The Woodson recently and rather unexpectedly received a good number of boxes from the Graduate Student Association which contain materials that shed light on the history of that group since it was founded in 1969. The folder that I’ve most enjoyed so far is the one that holds the history of the GSA crest. The original crest looked like this:
Here it is charmingly reproduced on a cake at a picnic celebrating the 20th anniversary of the GSA in 1989. I can only hope whoever had to do the icing didn’t go blind from the effort.
In 1996 someone finally noticed that this crest was heinously ugly and a move to redesign it quickly got underway. I would like to point out here that the person most responsible for this effort was a delightful colleague of mine in the History Department’s Ph.D. program, Christopher Stokes, who was the GSA president in ’96 and who also worked in the Woodson. The new design is much cleaner: a closed book between two grackles and a field of seven white lozenges on a green background.
The seven lozenges represent the seven schools that offer graduate programs, likewise the seven gold seals on the book, which itself represents learning. The two grackles represent the division between research and professional degrees. The grackle is the official mascot of the GSA and the organization’s Latin motto is Bonis Avibus—translated as “Under Good Auspices,” but literally “Under Good Birds.”
Here’s the crest on the GSA banner.
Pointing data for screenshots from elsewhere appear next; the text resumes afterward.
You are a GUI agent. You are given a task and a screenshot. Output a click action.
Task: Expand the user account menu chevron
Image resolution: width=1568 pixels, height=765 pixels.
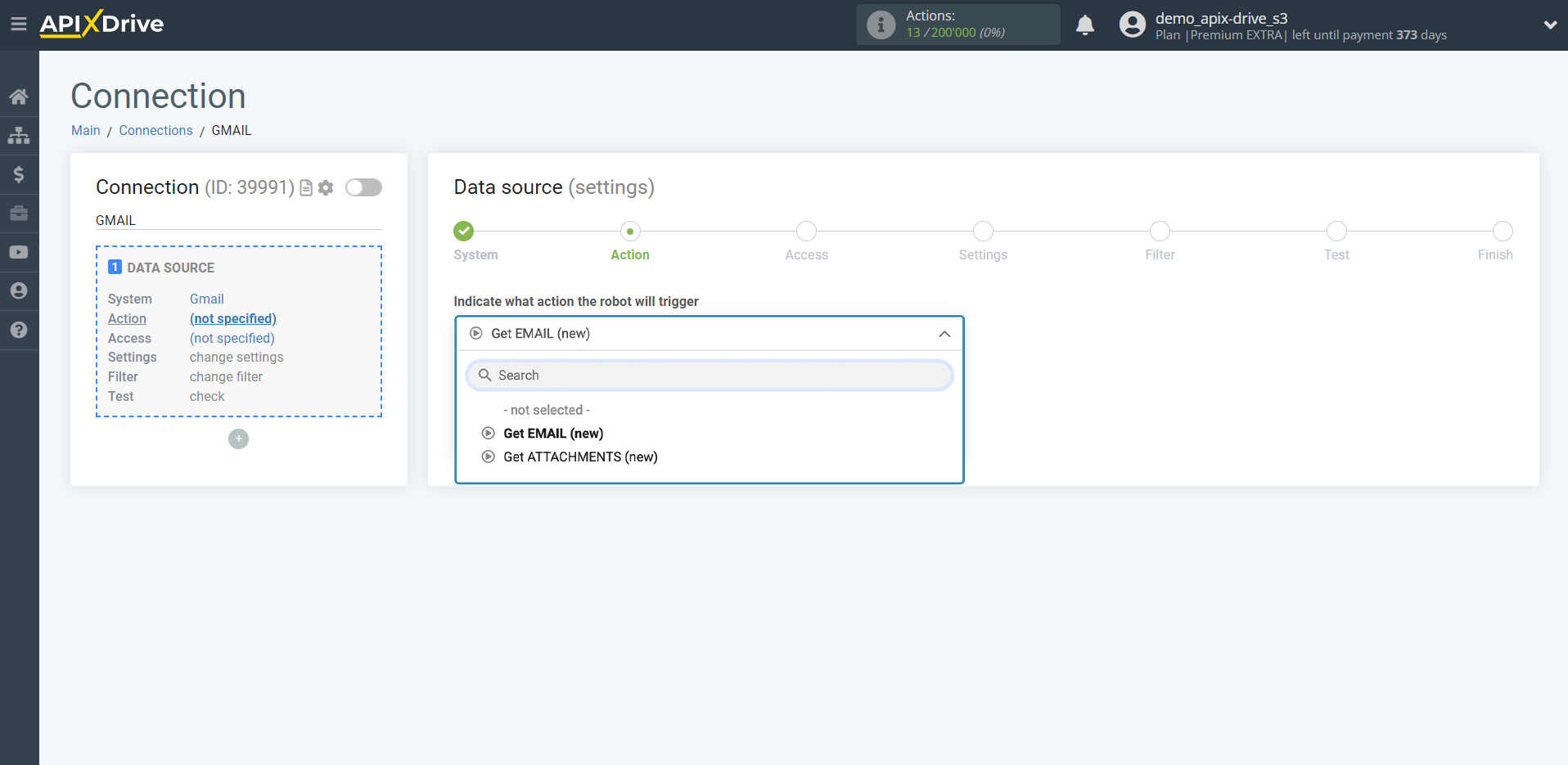pyautogui.click(x=1550, y=25)
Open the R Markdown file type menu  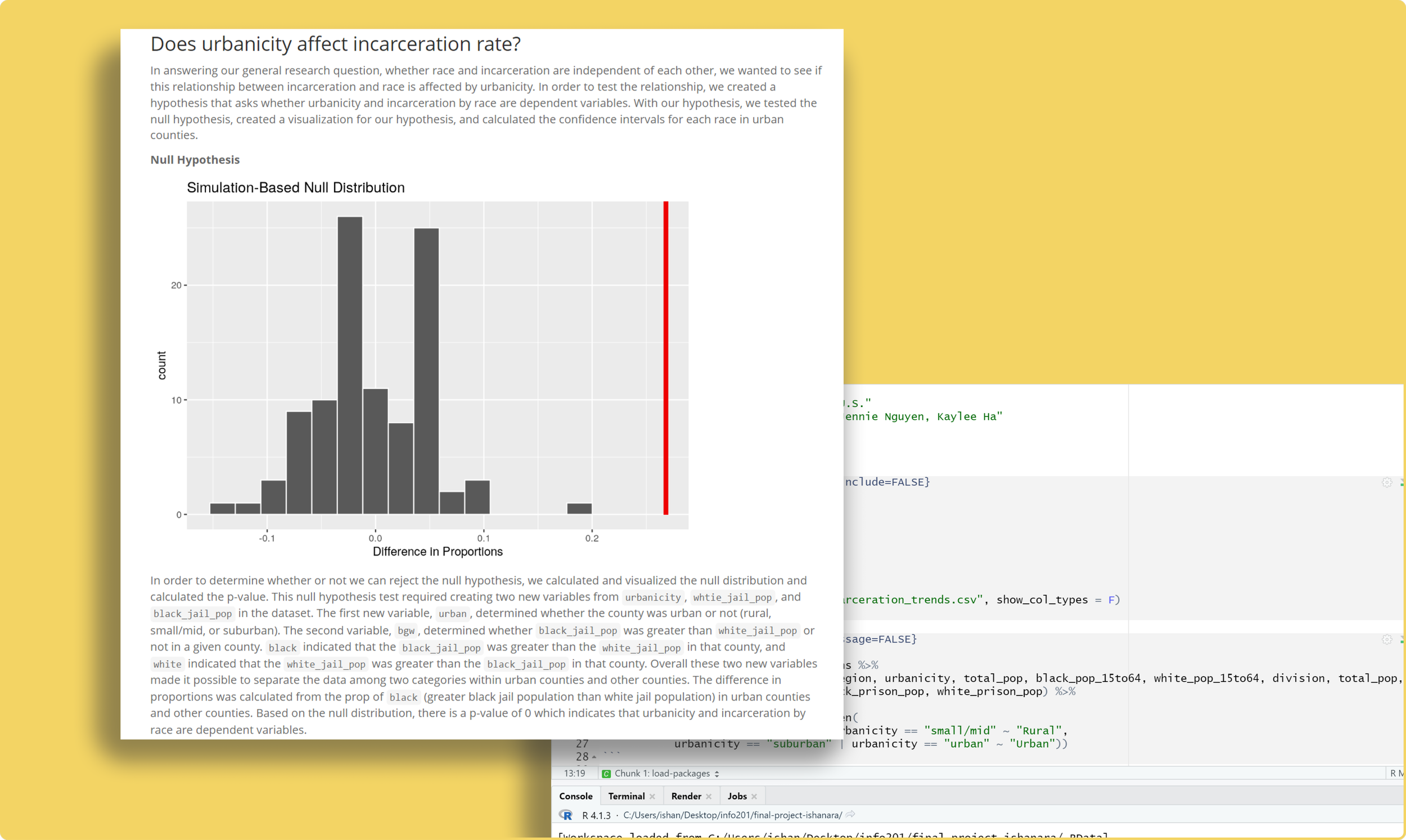click(x=1396, y=774)
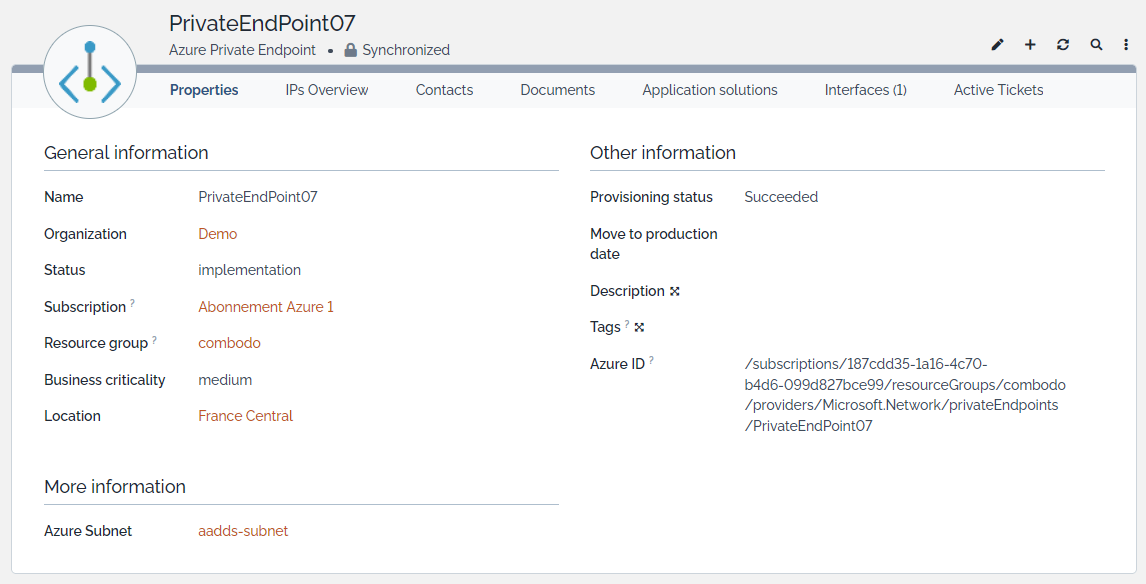This screenshot has width=1146, height=584.
Task: Switch to the IPs Overview tab
Action: coord(327,90)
I believe the event this was taken at was the 40th anniversary of the founding of the association in 2009 and the speaker is Kristjan Stone, that year’s president. I think that this is really quite a handsome design.
Update: An astute reader did what I failed to do and counted the lozenges. There are seven on the 1996 sketch, but eight on the more recent drawing and the banner above. The original seven schools that offer graduate programs were Humanities, Natural Sciences, Social Sciences, Engineering, Music, Architecture and Business. Who can name the newest one? Just for the record, I actually do know this.